Should you buy the 150-600mm f/5-6.3 DG OS HSM?
If you’re new to astrophotography this lens might not be the one for you. Even with a reasonable mid-market star tracker and a good tripod, going beyond this lens’ widest 150mm focal length proved disastrous for us, leaving us with nothing to show for a blisteringly cold night out other than a pile of blurred images. To be fair, it’s good at 150mm, but at that focal length, you could go for a lens that will be less punishing on your star tracker, see below for alternatives.
Photo of the Moon taken with a Sigma 150-600mm f/5-6.3 DG OS HSM Lens (Image credit: Dave Stevenson)
And if you’re ambitious? This could be all the lens you ever need. Its very long focal length and comparatively low weight gives it lots of potential for astrophotography, and that’s before you consider its daytime applications. It’s extremely portable, so if the light is reasonable you’ll be able to shoot some really compelling sports and wildlife photography. The vignetting at its wider apertures is a drawback, but not one that can’t be quickly solved with a Lightroom preset.
Our advice? Astrophotographers will probably find lenses that are better for them, even at longer focal lengths. But if you’re looking for a lens for your next safari, or simply something that will out-perform the other parents’ cameraphones at the next sports day, this is a huge amount of lens for a relatively small amount of money.
If this product isn’t for you
So you want to shoot more than wide-field astrophotography but are daunted by the prospect of mounting such a large lens — or simply don’t want to spend the extra money on replacing your star tracker that can handle something with such impressive reach.
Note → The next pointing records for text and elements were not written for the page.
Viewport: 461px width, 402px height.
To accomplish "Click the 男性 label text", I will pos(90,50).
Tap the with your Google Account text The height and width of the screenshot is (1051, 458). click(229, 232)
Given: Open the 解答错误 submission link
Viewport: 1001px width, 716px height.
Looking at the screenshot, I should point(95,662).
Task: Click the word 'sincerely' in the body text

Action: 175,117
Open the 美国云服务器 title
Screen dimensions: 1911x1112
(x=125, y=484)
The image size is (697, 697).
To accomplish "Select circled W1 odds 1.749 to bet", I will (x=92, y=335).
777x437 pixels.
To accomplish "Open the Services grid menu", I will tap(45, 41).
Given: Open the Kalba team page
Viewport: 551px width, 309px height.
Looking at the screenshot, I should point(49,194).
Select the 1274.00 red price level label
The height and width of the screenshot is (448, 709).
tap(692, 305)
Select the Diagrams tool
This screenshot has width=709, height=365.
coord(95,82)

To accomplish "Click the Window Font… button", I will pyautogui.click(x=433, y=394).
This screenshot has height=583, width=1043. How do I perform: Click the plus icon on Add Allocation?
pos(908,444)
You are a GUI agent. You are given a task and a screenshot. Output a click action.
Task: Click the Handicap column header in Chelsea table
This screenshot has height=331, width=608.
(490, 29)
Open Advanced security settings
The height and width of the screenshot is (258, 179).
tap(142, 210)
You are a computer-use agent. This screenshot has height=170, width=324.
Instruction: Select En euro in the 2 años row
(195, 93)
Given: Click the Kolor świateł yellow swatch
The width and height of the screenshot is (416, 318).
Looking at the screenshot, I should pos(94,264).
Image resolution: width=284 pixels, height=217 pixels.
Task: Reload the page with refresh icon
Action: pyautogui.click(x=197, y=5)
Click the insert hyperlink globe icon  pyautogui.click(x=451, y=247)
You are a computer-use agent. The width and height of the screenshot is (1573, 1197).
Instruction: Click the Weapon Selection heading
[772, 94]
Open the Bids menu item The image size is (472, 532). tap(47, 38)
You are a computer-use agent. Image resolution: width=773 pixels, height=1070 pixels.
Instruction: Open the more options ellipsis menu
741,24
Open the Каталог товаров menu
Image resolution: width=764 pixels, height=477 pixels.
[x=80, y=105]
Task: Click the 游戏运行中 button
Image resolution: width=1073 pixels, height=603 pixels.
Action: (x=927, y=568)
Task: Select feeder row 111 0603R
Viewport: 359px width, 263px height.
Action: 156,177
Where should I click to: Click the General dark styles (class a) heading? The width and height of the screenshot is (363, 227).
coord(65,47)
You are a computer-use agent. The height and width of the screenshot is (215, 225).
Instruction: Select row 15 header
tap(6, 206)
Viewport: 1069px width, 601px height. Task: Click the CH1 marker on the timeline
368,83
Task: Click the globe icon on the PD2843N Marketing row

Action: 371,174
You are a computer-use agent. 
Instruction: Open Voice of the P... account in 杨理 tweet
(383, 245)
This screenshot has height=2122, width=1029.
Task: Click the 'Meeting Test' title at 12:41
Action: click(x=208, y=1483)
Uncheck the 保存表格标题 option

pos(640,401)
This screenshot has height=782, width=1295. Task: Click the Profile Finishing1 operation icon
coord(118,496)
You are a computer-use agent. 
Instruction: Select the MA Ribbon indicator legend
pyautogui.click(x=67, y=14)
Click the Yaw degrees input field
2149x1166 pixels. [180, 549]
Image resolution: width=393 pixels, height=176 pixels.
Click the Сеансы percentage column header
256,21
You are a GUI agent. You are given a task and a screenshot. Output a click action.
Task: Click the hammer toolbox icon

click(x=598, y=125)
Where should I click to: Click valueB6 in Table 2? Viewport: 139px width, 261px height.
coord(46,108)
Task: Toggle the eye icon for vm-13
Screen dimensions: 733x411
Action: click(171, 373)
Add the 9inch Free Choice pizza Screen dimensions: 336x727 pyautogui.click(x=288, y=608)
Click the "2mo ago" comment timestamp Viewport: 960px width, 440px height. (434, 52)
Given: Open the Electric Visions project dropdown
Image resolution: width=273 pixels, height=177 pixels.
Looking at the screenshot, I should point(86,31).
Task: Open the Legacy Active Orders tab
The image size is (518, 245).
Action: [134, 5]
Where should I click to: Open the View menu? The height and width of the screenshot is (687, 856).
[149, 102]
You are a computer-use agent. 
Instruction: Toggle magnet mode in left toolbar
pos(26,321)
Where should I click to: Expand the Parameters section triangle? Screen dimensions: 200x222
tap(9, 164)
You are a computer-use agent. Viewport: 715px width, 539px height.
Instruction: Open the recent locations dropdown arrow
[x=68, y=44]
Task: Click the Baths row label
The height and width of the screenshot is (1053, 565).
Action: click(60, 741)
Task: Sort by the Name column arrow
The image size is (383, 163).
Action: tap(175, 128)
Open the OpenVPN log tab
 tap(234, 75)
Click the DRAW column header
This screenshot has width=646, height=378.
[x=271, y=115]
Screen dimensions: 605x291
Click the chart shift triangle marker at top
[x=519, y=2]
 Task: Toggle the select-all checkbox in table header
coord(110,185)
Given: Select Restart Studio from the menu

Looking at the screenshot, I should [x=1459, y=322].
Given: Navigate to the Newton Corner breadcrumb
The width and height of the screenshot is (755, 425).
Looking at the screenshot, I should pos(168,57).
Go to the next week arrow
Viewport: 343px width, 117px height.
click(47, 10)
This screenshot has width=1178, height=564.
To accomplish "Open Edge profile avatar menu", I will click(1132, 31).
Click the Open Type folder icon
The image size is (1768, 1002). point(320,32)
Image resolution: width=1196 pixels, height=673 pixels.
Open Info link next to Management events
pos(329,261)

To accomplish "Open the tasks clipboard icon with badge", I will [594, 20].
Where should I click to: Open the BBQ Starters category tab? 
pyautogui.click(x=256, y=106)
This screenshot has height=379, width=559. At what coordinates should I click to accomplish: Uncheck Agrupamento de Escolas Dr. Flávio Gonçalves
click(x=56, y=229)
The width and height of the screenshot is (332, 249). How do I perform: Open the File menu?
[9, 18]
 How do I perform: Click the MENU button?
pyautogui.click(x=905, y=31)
For once, we can’t readily come up with a like-for-like alternative. The Sigma 150-600mm f/5-6.3 DG OS HSM is more or less unparalleled at its price. Tamron makes the 150-600mm f/5-6.3 VC USD G2 (opens in new tab), which offers identical reach and light transmission but costs around $500 more. It’s also 100g heavier, which sounds like splitting hairs but if your star tracker is only capable of taking a lens this size then that added weight could make a difference.
If you want to shoot at mid-telephoto lengths between 70-150mm there are lots of lenses out there that will do a good job. For instance, there’s Canon’s amazing 24-105mm f/4 (opens in new tab), in either its RF or EF-mount variants; or Nikon’s 24-70mm (opens in new tab), again for either Nikon’s DSLR or Z-mount mirrorless cameras.
If you’re in love with Sigma, there are some great options. The 85mm f/1.4 DG DN (opens in new tab) offers plenty of reach, married to a huge aperture that will keep shutter speeds and ISOs down. Or there’s the slightly longer 50-100mm f/1.8 DC HSM (opens in new tab), or the company’s 24-105mm f/4 DG OS HSM (opens in new tab) — all good options that won’t weigh you down as much as this. Equally though, none of those options impresses as much when it comes to sheer focal length grunt — this is truly the king of the budget super-telephoto zooms.